ルルはびっくりして、黒い瞳をまん丸にしました。
「え、ポチ? どう思うって――どういうこと?」
と思わず本気で聞き返してしまいます。メールは笑いました。
「それこそ、ポチを好きかい、ってことだよ。同じもの言う犬だし、風の犬になれるのも同じだし。特別何とも感じないわけ?」 ルルはますます目を大きく丸くして――突然、ぷーっと大きく吹き出してしまいました。

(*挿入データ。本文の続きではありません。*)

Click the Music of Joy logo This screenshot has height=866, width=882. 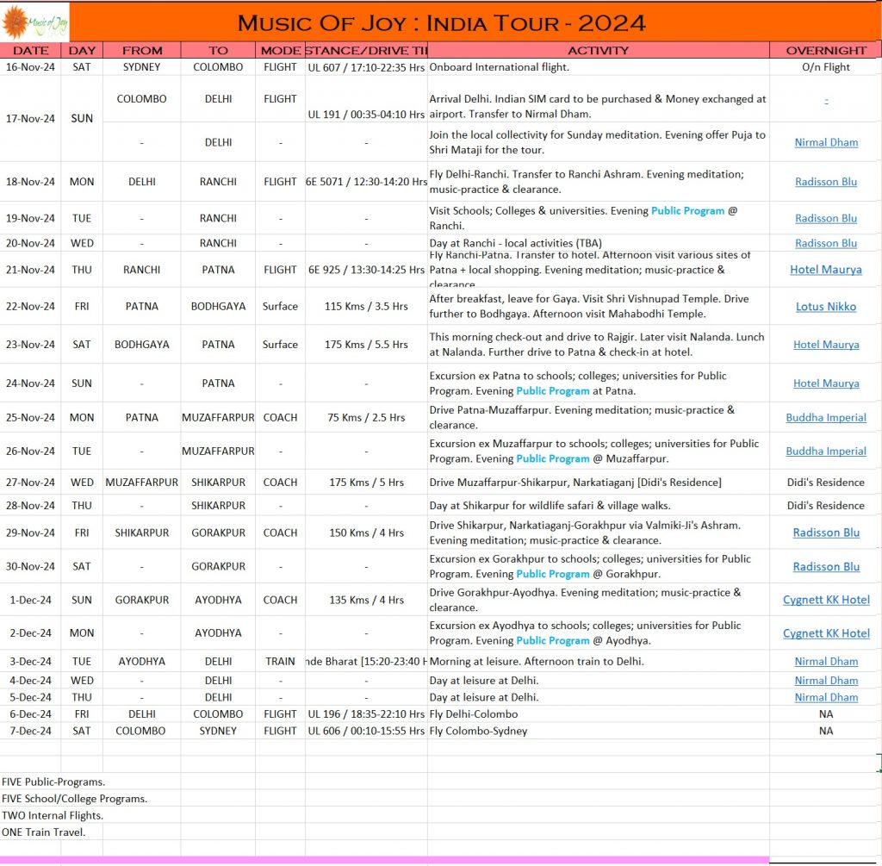tap(34, 22)
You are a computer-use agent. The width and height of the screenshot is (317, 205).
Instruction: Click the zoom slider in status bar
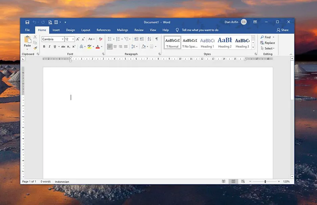pos(265,182)
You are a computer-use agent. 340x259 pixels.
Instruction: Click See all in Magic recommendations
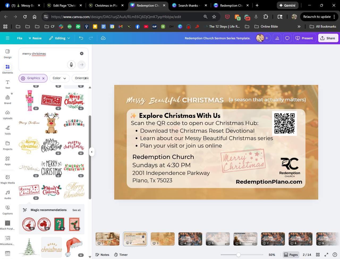77,210
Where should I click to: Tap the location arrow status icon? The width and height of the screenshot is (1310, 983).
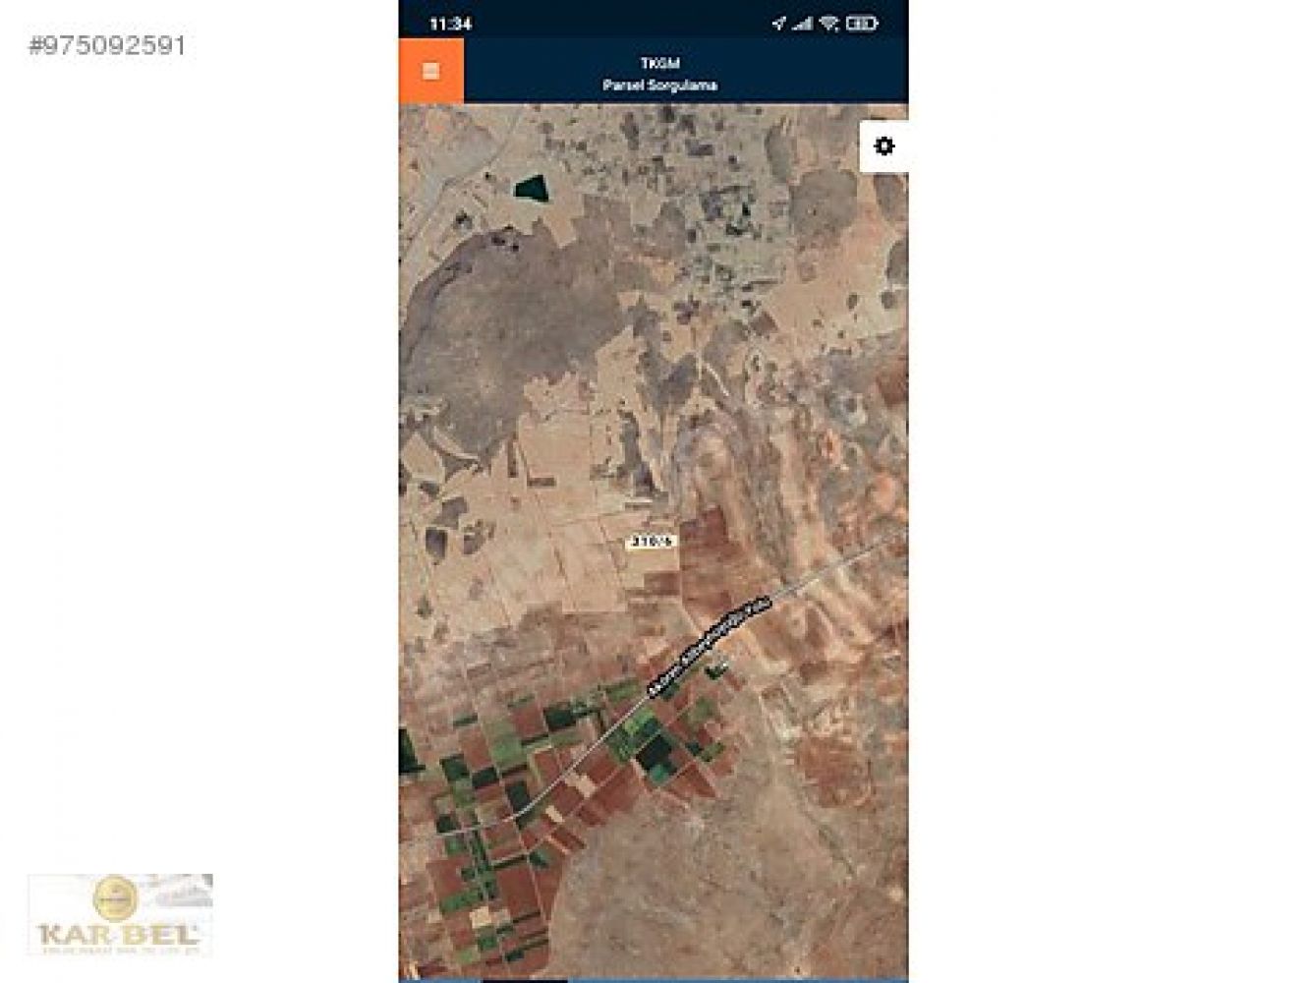(x=778, y=23)
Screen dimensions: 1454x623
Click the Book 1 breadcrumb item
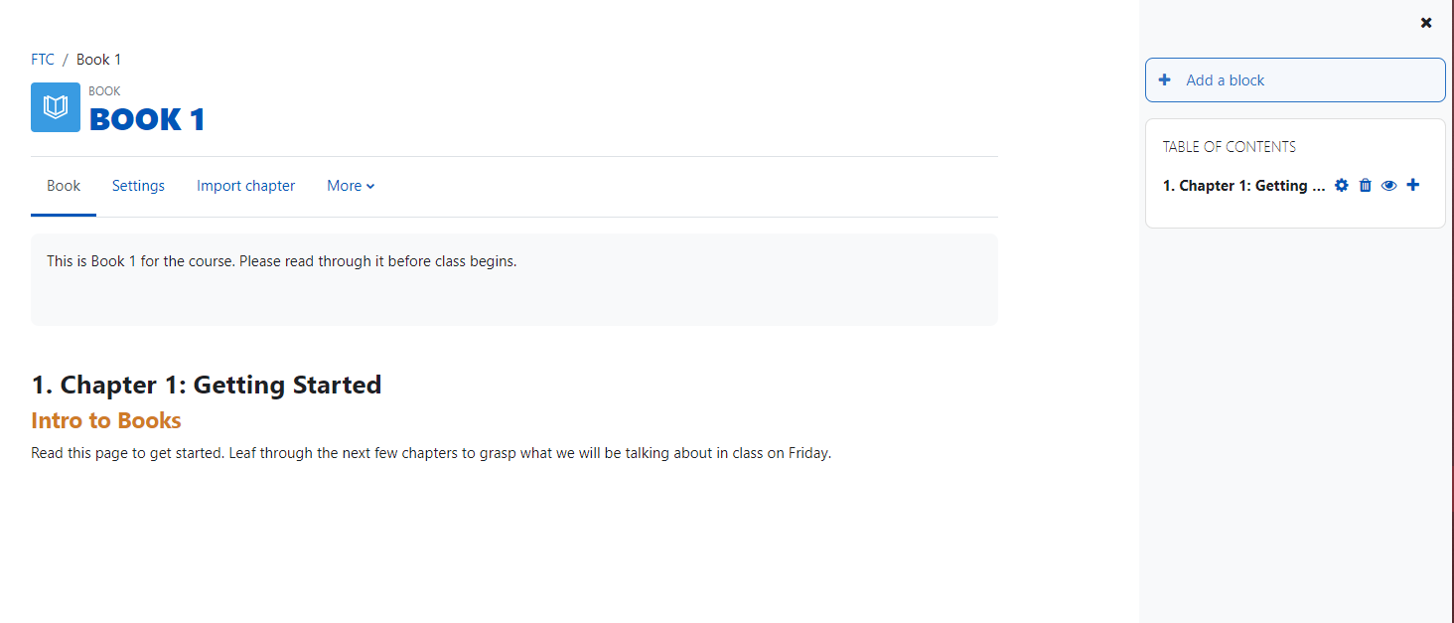coord(98,60)
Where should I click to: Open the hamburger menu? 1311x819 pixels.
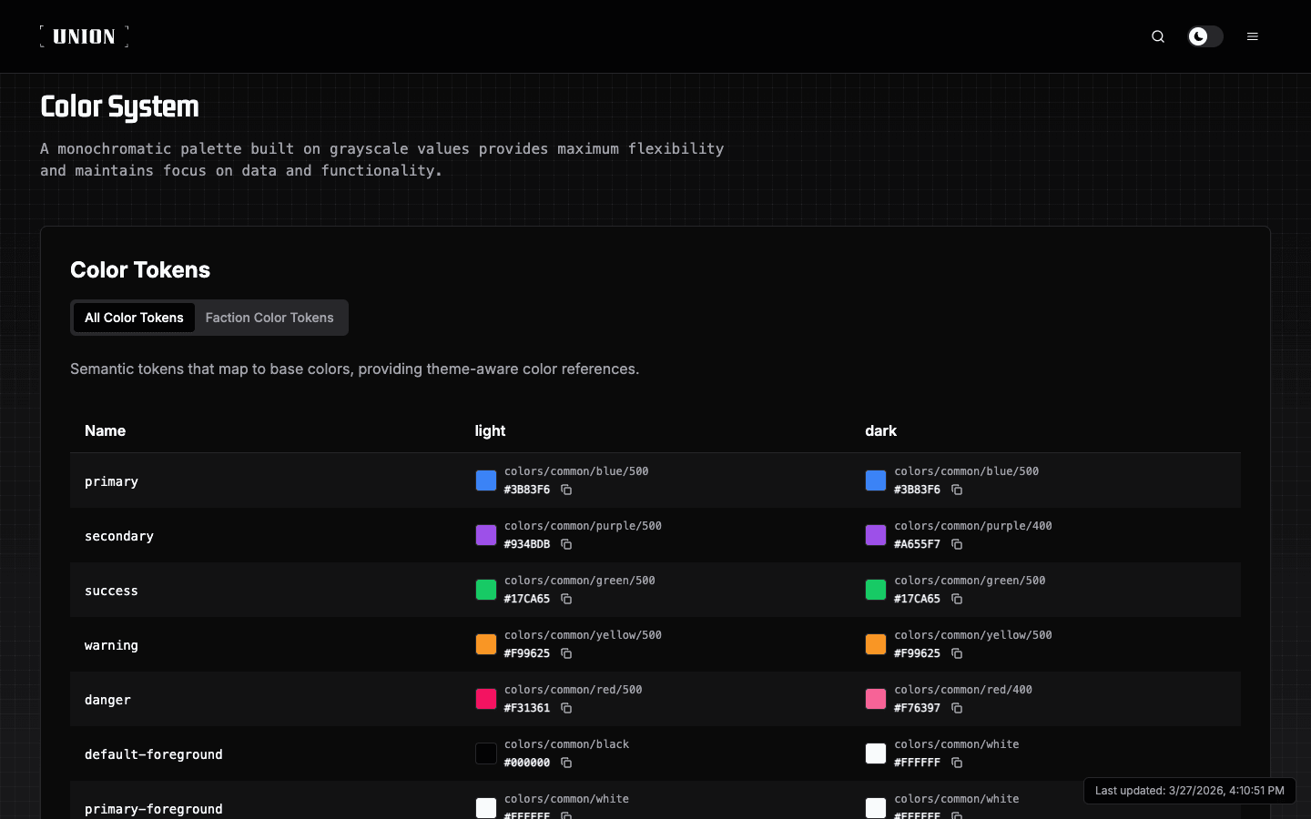pyautogui.click(x=1253, y=36)
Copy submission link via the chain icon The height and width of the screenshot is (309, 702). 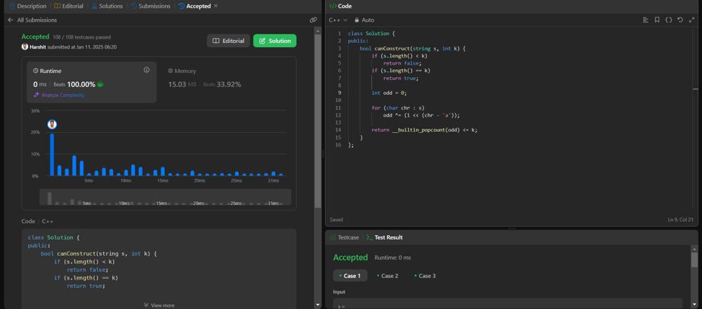tap(313, 20)
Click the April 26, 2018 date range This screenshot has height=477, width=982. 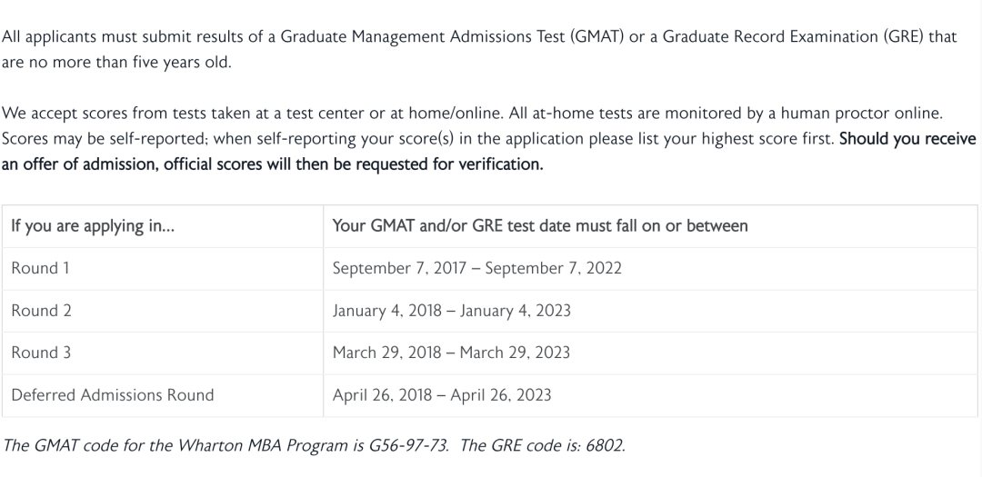[x=442, y=395]
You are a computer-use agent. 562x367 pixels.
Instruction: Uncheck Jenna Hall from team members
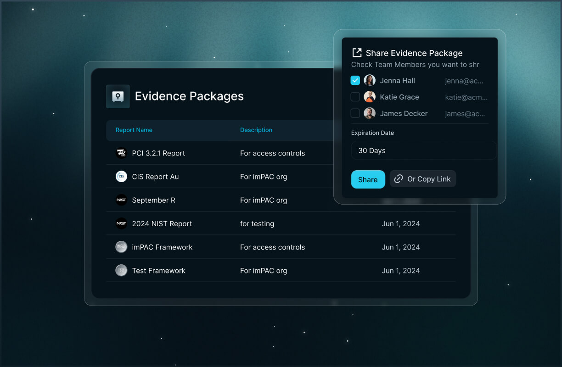click(x=355, y=80)
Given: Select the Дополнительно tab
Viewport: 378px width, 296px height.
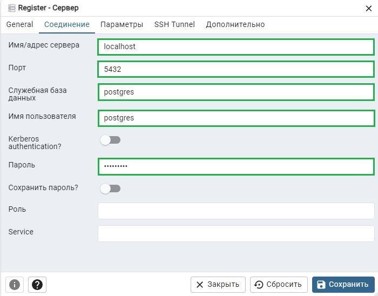Looking at the screenshot, I should (235, 24).
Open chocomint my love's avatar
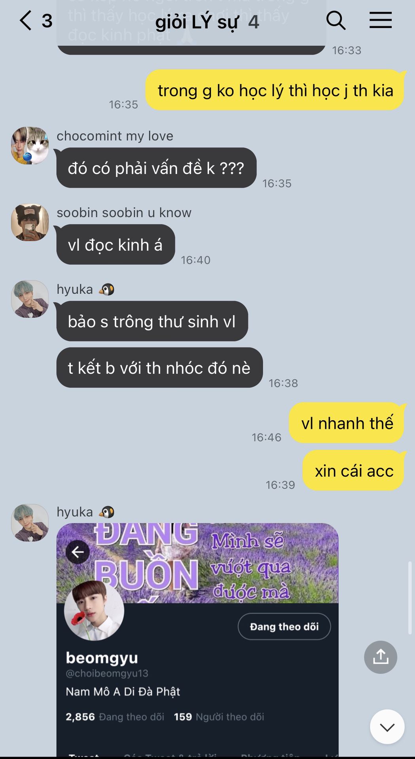415x759 pixels. [x=30, y=145]
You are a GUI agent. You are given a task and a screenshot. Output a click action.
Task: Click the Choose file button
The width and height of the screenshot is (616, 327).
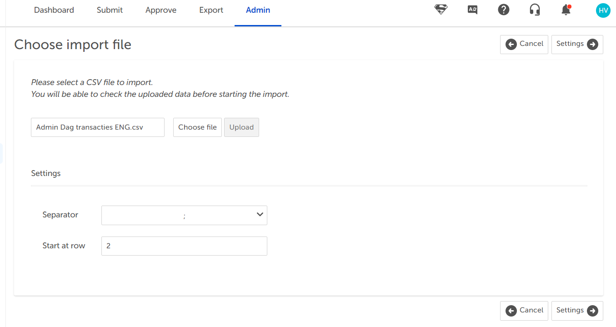pos(197,127)
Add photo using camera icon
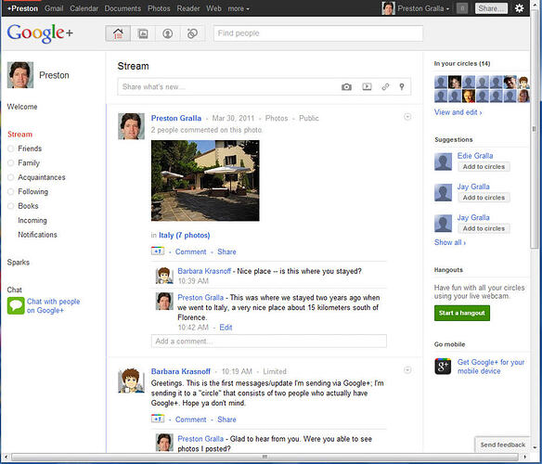 [346, 87]
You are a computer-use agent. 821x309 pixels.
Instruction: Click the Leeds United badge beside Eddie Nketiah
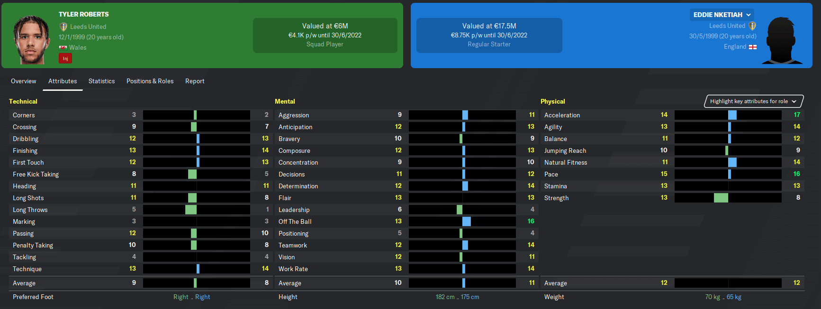tap(752, 26)
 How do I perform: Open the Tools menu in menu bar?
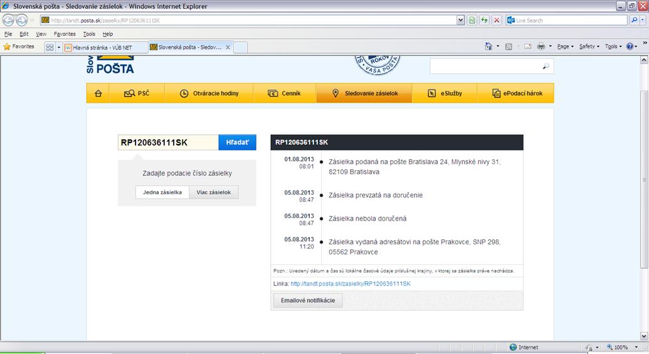point(89,34)
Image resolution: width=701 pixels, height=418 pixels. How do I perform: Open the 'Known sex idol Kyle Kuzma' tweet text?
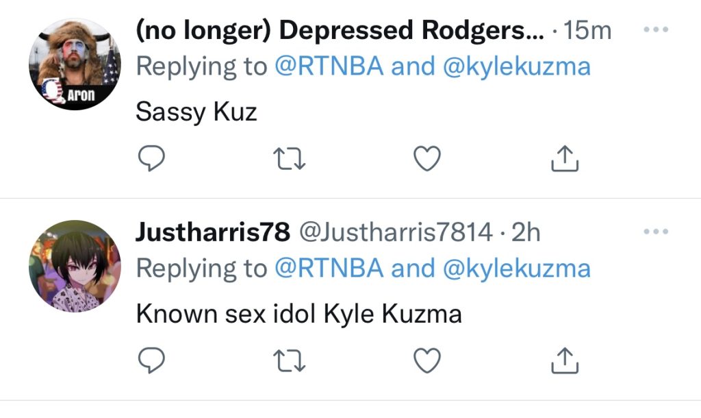pos(298,314)
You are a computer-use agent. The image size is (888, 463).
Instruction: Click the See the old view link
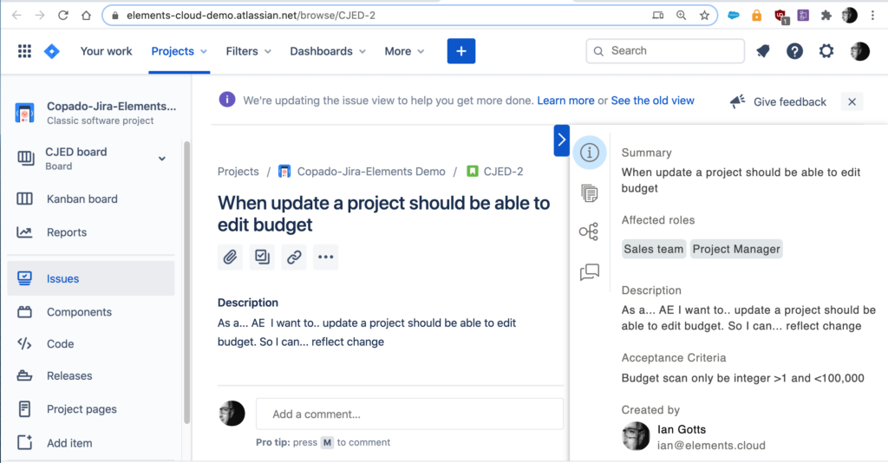(x=652, y=101)
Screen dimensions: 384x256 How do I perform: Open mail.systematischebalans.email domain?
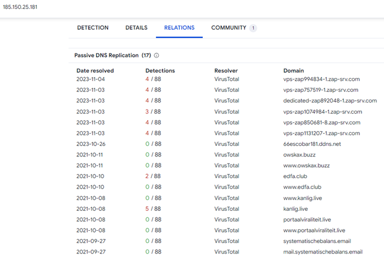coord(322,252)
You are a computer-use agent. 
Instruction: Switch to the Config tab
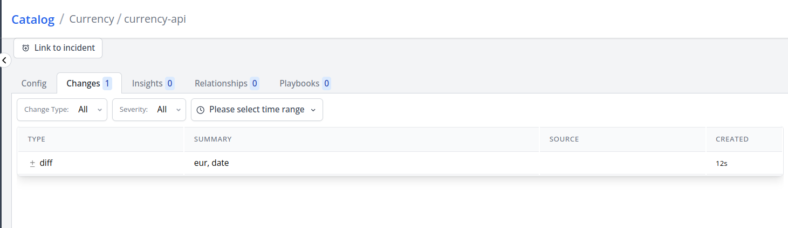click(34, 84)
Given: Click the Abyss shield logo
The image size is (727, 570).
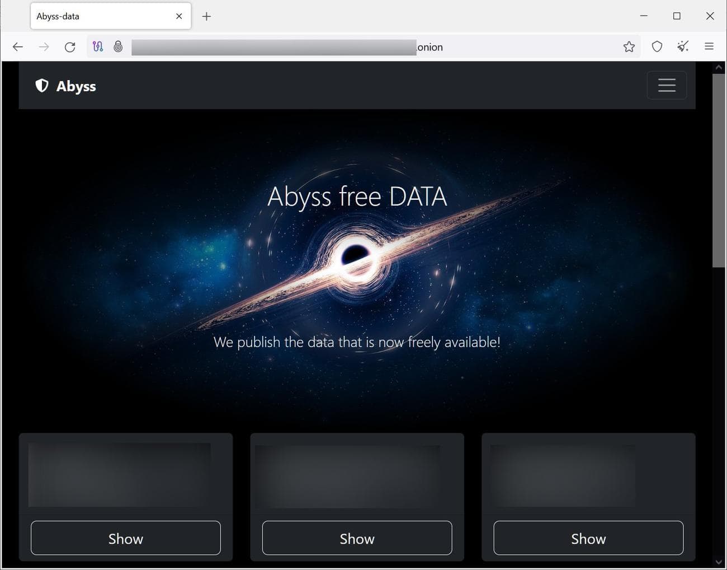Looking at the screenshot, I should click(41, 86).
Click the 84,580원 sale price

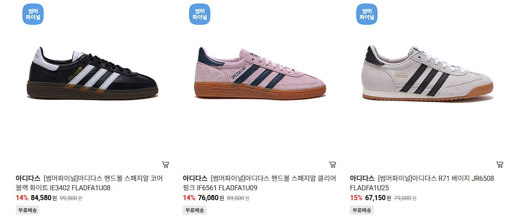tap(44, 198)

「や、やだぁ! どうしてあたしがあんな坊やを好きにならなくちゃならないのよ! ポチはまだ子どもよ。たった十歳じゃないの。いくらなんでも……。もの言う犬同士だからって、それだけでくっつけるのはやめてちょうだいよ!」
ポチがそばで聞いていたら絶対に傷つくようなことを言って、ルルは笑い続けました。メールは思わず肩をすくめ、ポポロもちょっと考え込む顔になりました。二人とも、ポチがルルを好きでいるのをなんとなく感じていたのです。
「ま、確かにポチも小さいけどさ」
とメールは言いました。
「でもね、あの子もあれで案外頼りになるんだよ。見た目によらないのはフルートたちと同じなのさ」
けれども、ルルは笑い続けていました。怒る気にさえならないほど、問題外の話だったのです。
「そうねぇ、あの子が自分一人で大猪を捕まえてきたりしたら、ちょっとは見直してあげてもいいかしら。でもね、そんなの起こりっこないじゃない?」
と言いながら窓枠に前足をかけて外をのぞいたルルは、次の瞬間、キャン! と吠えて窓から飛びのきました。窓のすぐ外に、真っ黒い影が立っていたのです。
ルルは全身の毛を逆立てながら叫びました。
「気をつけて! 窓の外――何かいるわ!!」
メールとポポロも、はっと身構えました。窓が真っ暗になっています。何かが迫ってきているのです。メールが叫びました。
「下がって、ポポロ!」
とたんに、外から何かが飛び込んできました。ガラスが音をたてて砕け、窓枠が粉々に吹っ飛びます。
窓を突き破って小屋に飛び込んできたものは、巨大な鳥のくちばしのように見えました……。